After months of discussions that brought parties close to a “balanced” agreement, the companies withdrew their offer, Health Minister Gaetan Barrette said in a phone interview Wednesday. He declined to give the names of the targeted drugs and said bidding will focus on manufacturing, leaving distribution out at this stage.
The move sent shares in Jean Coutu Group Inc. down 2.8% to C$20.79 by the close of trading in Toronto, the biggest drop in two months. The Quebec pharmacy chain, headquartered outside Montreal, also runs a generic drug business, Pro Doc.
“We’re expecting substantial savings,” Barrette said of the decision. “The only way this wouldn’t bring results is if companies weren’t participating, and that would be a slap in the face of the Canadian people.”

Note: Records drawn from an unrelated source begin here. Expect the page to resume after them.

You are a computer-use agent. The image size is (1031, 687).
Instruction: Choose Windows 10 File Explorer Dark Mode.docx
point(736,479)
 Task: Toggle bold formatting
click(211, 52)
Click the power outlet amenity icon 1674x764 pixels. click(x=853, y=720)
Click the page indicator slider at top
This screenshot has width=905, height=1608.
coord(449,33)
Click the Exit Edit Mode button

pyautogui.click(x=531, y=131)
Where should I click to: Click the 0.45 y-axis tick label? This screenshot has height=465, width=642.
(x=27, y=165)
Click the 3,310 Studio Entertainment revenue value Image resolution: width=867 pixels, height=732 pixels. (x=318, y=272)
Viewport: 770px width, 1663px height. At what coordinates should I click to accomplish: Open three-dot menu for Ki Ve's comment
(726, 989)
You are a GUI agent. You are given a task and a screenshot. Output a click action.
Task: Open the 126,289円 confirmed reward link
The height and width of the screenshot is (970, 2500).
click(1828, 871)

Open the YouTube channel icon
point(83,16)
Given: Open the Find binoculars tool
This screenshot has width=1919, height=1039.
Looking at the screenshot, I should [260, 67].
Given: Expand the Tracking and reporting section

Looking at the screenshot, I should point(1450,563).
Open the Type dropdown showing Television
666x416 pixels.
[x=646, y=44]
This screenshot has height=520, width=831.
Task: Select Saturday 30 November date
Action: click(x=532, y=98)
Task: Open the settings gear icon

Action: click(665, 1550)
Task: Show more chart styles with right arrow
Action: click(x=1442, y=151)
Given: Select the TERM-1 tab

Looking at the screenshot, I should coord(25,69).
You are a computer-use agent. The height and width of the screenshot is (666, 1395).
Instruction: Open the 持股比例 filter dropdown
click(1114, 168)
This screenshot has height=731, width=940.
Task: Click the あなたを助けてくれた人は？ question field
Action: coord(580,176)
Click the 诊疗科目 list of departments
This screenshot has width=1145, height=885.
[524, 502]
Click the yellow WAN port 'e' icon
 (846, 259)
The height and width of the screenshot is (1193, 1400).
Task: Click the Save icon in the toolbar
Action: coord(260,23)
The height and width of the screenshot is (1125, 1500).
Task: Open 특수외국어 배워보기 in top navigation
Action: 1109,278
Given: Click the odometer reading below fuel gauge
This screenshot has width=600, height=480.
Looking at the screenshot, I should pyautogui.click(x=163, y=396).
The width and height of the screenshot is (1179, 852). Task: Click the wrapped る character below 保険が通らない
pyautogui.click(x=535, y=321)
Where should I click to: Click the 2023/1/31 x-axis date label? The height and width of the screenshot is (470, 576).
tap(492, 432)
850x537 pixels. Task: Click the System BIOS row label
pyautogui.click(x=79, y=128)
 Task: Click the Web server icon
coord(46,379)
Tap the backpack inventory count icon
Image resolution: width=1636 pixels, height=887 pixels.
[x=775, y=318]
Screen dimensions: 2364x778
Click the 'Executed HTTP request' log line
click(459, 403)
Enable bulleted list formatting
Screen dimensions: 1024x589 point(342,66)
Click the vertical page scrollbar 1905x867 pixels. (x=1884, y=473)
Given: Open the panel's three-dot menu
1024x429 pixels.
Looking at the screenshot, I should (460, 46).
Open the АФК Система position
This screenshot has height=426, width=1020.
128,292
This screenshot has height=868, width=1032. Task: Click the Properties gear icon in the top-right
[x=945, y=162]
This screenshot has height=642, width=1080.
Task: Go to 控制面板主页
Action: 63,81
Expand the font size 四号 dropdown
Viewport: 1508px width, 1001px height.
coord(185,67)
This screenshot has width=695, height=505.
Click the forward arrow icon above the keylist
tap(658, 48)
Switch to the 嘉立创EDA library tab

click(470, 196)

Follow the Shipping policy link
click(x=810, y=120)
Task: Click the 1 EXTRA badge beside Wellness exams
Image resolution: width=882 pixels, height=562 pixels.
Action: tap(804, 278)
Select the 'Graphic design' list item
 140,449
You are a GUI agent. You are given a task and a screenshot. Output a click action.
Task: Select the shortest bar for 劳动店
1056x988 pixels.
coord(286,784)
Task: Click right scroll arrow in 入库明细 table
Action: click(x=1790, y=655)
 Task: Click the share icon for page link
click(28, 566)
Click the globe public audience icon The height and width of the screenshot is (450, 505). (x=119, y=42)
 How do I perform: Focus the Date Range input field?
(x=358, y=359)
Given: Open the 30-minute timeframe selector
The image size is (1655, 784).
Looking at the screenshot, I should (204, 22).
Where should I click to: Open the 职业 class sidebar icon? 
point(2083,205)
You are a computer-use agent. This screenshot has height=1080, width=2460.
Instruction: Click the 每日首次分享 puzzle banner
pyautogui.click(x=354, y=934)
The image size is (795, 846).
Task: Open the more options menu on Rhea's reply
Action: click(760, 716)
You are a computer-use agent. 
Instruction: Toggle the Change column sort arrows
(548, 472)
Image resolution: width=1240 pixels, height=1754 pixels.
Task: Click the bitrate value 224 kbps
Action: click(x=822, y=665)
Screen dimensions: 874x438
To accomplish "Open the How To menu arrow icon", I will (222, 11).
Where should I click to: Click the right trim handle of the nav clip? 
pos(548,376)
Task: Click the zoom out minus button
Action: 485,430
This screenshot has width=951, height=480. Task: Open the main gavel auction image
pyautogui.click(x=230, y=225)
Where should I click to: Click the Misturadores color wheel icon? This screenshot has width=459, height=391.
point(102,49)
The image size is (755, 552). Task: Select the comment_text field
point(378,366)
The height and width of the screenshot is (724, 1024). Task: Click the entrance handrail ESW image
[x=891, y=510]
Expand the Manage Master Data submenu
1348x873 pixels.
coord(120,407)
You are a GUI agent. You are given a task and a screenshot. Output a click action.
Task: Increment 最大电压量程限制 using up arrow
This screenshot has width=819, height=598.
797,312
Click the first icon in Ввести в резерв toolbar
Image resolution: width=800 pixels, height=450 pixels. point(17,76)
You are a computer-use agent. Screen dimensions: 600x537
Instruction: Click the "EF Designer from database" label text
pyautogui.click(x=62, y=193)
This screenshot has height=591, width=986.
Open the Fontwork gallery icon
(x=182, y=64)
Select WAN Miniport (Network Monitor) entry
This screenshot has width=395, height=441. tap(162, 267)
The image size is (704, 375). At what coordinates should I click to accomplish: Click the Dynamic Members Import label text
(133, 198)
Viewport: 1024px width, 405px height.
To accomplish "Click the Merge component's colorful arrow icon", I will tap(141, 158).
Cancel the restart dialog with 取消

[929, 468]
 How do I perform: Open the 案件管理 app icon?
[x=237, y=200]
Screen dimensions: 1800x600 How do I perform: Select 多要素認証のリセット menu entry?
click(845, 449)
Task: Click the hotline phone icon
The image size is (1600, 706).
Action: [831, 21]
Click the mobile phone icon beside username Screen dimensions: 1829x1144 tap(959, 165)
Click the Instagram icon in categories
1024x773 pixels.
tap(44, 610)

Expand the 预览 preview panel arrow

Canada’s second-most populous province spends about C$800 million ($614 million) on generic drugs each year and has been trying to get a grip on health care costs by shaking up the system with reforms affecting everyone from doctors to pharmacists. In a March interview, Barrette warned he would enable the competitive bidding unless pharmaceutical companies made a convincing case to reduce the cost of medicine.
The competition will be closely watched in Canada, where there’s been only a handful of similar attempts. Given Quebec’s market size it could make a difference, especially if foreign manufacturers line up, said Marc-Andre Gagnon, a professor of public policy at Carleton University in Ottawa.
An initial agreement “was very beneficial for Quebec’s population,” Barrette said. “At the last minute they withdrew the offer without any warning, nor any explanation.”